Three Michigan men have a novel idea for how to help preserve and also share historic shipwrecks with the public: Through whiskey. Head distiller at Mammoth Distillery Ari Sussman, his boss and CEO of an expanding Michigan spirits business Chad Munger, and shipwreck diver and researcher Ross Richardson have started a nonprofit named “Save the Westmoreland” to help further efforts to incorporate shipwrecks into whiskey distilling, reports MLive..
The idea is to use old oak pieces from sunken shipwrecks to help create barrels for finishing the whiskey, and potentially adding pieces directly to the liquor during cask finishing for a unique flavor and provenance. “Whiskey is a great canvas to project creativity and storytelling,” said Sussman, reports MLive. “Working with wood from shipwrecks is a novel approach…We can have whiskey flavored by the Westmoreland shipwreck — and by making that whiskey available to the public, we think we could help fund preservation efforts.”
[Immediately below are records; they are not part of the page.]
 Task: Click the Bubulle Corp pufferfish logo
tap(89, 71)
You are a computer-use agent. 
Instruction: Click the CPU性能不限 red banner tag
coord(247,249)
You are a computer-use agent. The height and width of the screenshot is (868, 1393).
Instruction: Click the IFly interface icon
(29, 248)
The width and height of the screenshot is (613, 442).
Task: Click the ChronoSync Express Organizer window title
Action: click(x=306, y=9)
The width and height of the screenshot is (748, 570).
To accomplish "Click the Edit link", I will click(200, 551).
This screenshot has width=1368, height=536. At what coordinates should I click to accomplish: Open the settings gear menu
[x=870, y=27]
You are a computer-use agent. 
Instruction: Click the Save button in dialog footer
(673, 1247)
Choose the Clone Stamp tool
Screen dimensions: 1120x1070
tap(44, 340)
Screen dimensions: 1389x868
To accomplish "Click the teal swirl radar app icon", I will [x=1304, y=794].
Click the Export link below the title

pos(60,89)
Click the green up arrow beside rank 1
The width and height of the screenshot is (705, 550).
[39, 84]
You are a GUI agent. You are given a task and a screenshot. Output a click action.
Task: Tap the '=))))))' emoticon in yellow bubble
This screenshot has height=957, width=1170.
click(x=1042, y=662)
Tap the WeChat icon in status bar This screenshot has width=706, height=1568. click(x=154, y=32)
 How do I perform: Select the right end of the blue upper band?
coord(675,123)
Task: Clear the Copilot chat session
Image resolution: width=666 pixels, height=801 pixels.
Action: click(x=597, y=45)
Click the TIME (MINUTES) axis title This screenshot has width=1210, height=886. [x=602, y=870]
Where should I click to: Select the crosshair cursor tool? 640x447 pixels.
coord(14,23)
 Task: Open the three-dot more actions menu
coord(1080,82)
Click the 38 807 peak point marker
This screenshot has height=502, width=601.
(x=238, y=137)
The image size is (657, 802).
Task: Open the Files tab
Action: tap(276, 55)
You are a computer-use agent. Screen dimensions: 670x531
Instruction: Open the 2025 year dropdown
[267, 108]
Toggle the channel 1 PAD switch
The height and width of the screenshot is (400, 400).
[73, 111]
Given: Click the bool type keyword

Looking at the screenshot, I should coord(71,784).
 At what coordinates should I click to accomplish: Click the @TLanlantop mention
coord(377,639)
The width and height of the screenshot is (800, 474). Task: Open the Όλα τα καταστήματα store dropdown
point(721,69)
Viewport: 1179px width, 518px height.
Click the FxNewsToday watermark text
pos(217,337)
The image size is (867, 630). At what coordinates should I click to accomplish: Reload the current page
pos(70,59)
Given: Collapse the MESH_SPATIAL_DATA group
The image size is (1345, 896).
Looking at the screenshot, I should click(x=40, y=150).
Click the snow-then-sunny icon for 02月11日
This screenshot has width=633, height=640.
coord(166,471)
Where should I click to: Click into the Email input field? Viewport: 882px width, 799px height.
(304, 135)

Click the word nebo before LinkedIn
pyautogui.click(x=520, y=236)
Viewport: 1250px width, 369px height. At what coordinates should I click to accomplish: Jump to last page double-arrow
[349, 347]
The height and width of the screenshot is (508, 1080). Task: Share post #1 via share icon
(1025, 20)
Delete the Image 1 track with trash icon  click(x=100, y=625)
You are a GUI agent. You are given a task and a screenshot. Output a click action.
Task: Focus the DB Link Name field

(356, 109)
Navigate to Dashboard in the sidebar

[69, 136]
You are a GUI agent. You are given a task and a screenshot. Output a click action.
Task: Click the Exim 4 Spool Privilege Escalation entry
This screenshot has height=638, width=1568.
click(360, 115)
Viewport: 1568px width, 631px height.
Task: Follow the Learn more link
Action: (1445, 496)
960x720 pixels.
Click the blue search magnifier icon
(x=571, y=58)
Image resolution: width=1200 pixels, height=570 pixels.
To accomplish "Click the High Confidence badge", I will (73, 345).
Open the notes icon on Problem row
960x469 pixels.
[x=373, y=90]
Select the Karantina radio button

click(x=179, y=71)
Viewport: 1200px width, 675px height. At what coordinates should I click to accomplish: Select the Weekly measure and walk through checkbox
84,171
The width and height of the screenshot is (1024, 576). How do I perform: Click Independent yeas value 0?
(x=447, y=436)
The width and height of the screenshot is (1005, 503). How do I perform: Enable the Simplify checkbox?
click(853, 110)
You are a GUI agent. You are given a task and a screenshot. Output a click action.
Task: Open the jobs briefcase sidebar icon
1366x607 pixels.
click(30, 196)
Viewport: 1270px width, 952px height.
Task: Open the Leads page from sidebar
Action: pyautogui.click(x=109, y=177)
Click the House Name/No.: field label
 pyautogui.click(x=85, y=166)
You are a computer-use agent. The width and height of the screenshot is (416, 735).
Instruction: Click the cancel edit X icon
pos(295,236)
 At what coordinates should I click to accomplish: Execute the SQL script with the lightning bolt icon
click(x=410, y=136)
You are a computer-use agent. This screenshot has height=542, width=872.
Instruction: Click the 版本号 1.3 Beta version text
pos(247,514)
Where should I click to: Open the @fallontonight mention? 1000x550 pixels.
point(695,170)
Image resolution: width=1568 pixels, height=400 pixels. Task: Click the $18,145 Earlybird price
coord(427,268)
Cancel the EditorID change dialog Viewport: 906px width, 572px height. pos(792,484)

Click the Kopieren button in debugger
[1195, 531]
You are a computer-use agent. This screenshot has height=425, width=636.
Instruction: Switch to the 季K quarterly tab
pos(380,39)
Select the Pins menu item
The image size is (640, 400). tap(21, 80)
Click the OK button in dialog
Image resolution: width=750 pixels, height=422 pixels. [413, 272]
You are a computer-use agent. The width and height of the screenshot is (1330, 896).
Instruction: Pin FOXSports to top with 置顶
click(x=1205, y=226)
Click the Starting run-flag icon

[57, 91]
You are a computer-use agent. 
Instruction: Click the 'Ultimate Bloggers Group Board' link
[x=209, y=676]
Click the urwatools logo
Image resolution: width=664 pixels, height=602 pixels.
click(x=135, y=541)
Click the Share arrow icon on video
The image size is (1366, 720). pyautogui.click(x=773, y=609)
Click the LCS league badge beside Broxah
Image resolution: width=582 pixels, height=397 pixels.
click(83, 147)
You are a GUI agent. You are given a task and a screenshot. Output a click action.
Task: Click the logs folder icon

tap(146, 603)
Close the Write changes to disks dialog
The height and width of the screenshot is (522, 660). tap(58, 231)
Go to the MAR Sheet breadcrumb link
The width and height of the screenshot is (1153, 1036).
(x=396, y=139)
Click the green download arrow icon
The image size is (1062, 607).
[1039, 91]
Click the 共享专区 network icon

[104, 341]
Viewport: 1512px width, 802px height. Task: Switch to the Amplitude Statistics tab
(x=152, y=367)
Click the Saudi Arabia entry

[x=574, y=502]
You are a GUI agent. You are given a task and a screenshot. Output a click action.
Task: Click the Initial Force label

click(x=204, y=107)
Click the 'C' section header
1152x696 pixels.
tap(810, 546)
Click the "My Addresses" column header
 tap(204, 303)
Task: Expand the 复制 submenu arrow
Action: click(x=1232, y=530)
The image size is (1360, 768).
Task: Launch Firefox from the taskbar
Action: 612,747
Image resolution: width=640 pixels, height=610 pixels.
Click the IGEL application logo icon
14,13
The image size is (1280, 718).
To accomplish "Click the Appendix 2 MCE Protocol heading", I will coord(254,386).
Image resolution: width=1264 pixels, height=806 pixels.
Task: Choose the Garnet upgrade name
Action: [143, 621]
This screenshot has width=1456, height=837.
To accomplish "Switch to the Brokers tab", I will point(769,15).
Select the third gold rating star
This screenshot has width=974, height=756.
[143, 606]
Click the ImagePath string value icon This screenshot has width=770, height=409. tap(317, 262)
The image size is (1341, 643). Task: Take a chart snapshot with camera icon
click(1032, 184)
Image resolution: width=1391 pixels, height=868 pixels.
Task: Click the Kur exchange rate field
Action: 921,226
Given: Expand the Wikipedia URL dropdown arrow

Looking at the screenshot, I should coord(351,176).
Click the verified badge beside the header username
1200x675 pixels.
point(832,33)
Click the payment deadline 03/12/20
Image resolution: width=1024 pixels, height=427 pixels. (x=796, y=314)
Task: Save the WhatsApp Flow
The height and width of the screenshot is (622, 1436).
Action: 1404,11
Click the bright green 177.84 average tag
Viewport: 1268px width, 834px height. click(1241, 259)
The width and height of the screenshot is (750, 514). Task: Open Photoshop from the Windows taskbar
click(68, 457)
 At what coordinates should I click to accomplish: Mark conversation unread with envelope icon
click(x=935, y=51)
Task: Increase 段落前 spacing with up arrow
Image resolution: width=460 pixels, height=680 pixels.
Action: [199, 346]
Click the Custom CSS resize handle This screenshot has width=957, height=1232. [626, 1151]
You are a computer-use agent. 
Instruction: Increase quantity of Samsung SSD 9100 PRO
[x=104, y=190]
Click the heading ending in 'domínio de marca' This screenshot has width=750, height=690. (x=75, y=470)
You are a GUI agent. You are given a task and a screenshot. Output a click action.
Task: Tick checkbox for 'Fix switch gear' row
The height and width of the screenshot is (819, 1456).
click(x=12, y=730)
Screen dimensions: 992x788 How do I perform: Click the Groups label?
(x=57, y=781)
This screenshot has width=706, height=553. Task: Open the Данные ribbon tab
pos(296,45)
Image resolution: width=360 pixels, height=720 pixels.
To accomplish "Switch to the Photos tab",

The historic 1854 Westmoreland shipwreck discovered off the coast of Sleeping Bear Dunes National Lakeshore by Richardson in 2010 is where they’d like to start. It’s controversial, since conventional preservation standards and Michigan law generally prohibit disturbing historical wrecks. But the team argues that their idea could help preserve the ship’s history in a new format and potentially fund further preservation efforts, rather than allowing wrecks to decay on the lakebed.
“We’re not trying to recover barrels and bottle this stuff and sell it for $100 million,” Munger added, according to MLive. “That’s not the goal here. The goal is to learn and share. If there’s a way for the wreck itself to pay for exploring its own history, we’d like to do that.”